→ Material for this exercise
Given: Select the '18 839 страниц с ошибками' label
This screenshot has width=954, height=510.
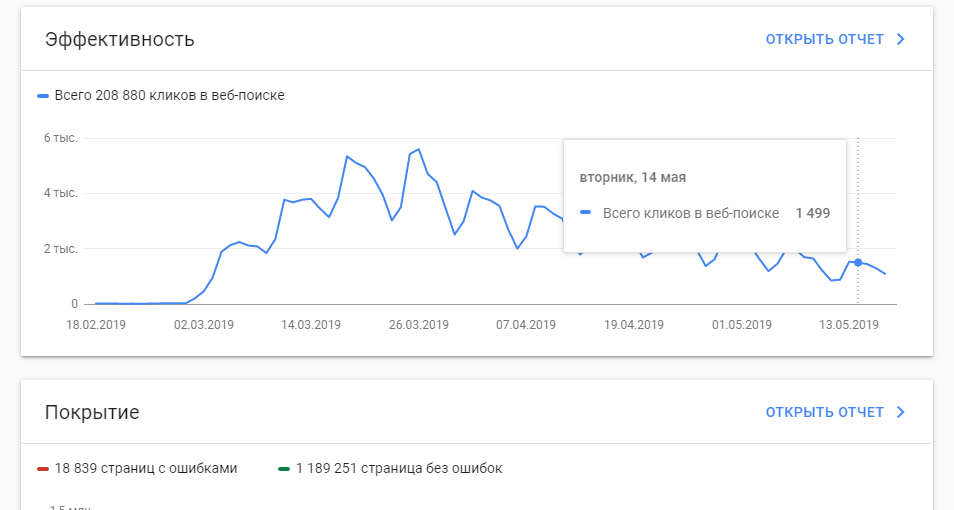Looking at the screenshot, I should coord(146,468).
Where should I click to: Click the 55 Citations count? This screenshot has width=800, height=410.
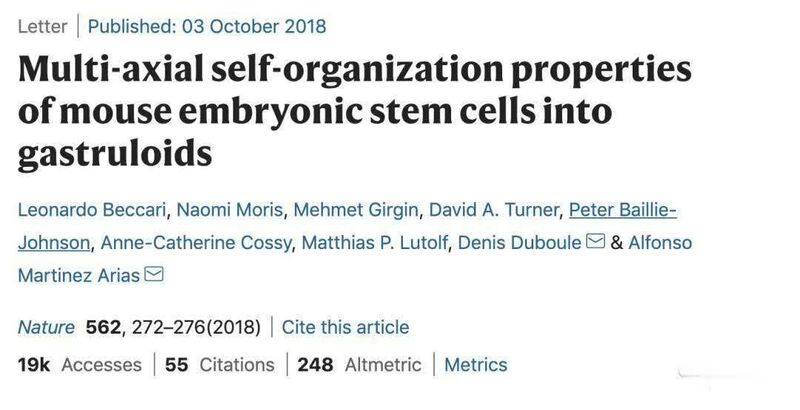(x=219, y=365)
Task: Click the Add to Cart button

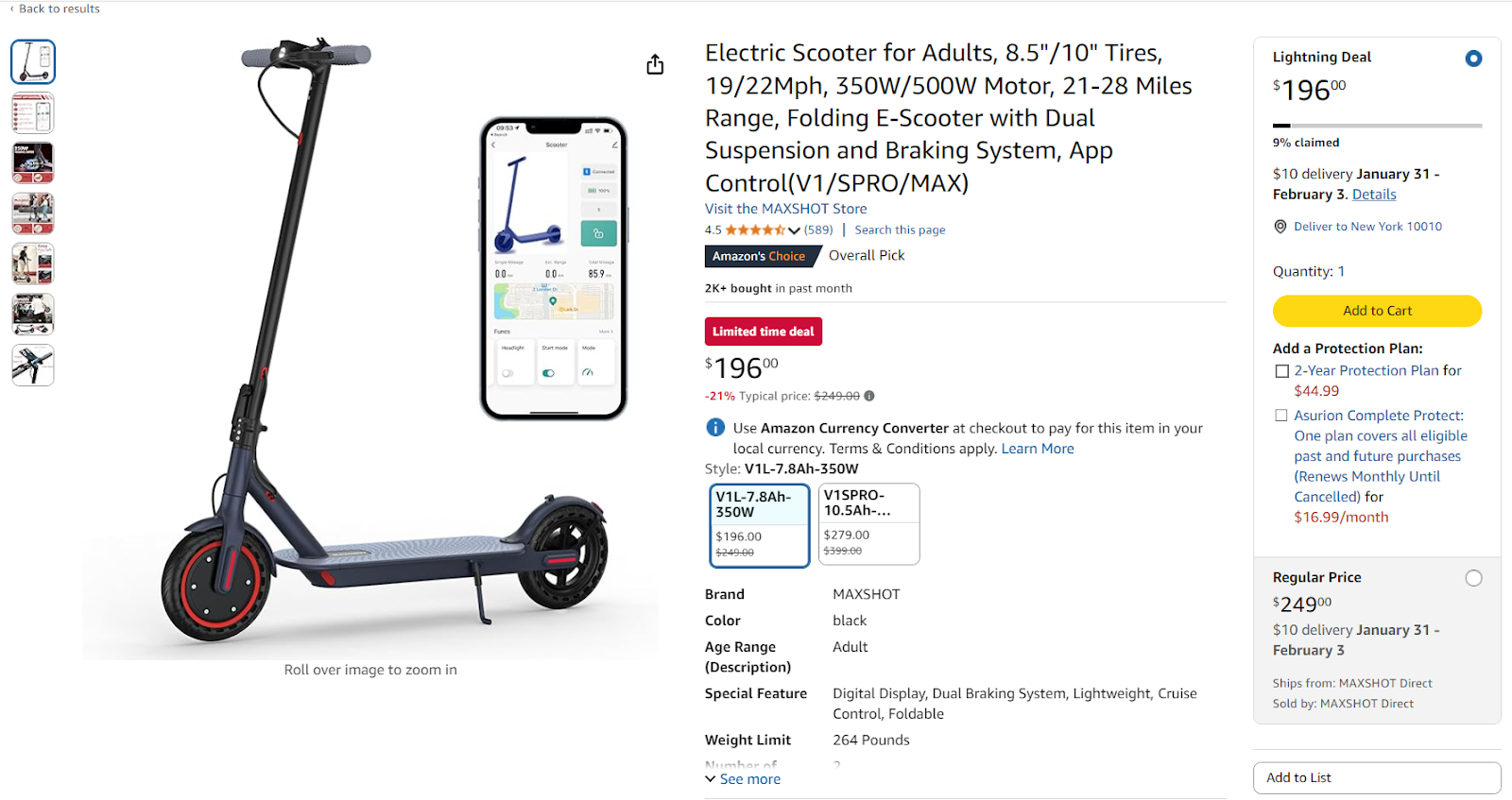Action: (x=1377, y=310)
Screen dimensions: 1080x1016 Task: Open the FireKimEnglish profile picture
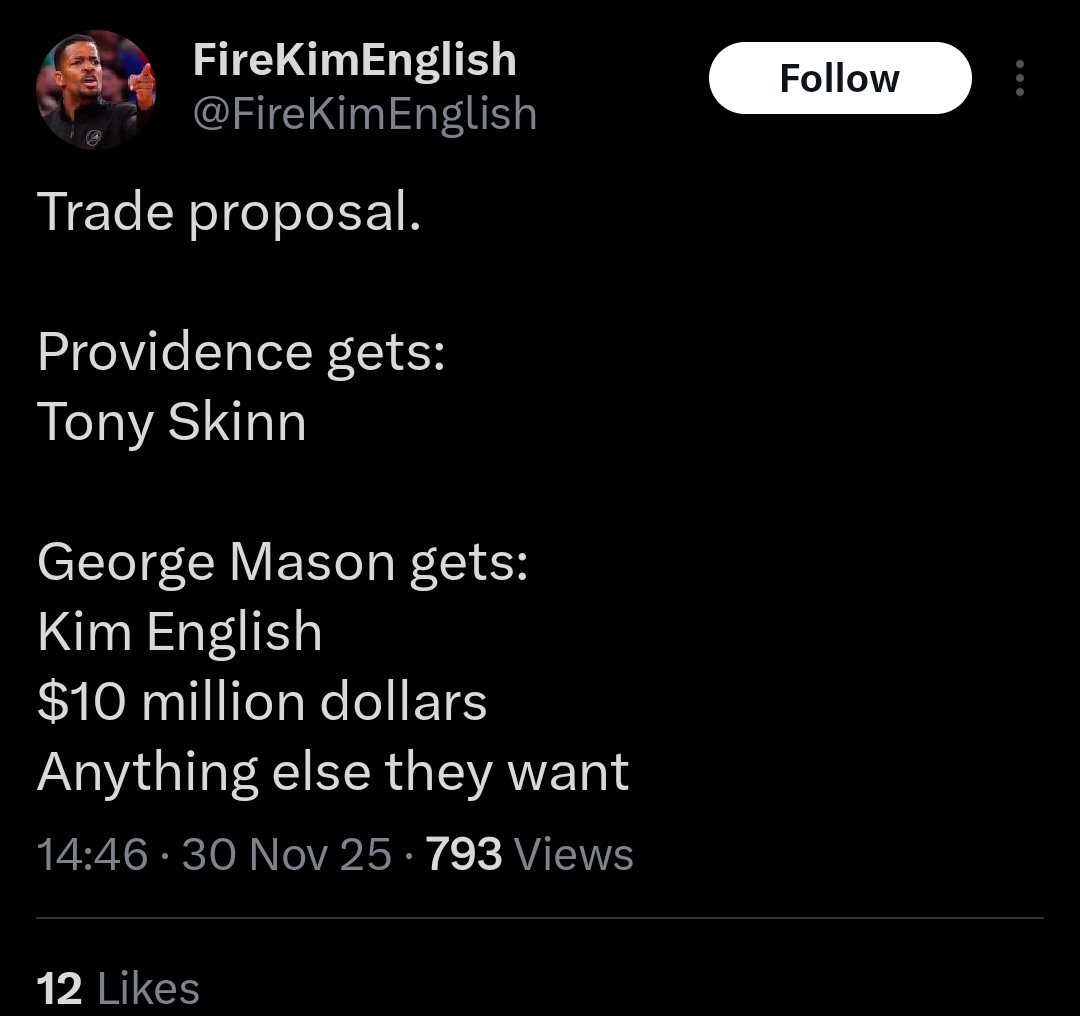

→ Task description
Each entry, word for word, belongs in your answer; each picture does not.

→ Solution for this task
Given: Select the '18 839 страниц с ошибками' label
This screenshot has width=954, height=510.
Looking at the screenshot, I should coord(146,468).
Where should I click to: Click the 55 Citations count? This screenshot has width=800, height=410.
(x=219, y=365)
Task: Click the Add to Cart button

Action: (x=1377, y=310)
Screen dimensions: 1080x1016 Task: Open the FireKimEnglish profile picture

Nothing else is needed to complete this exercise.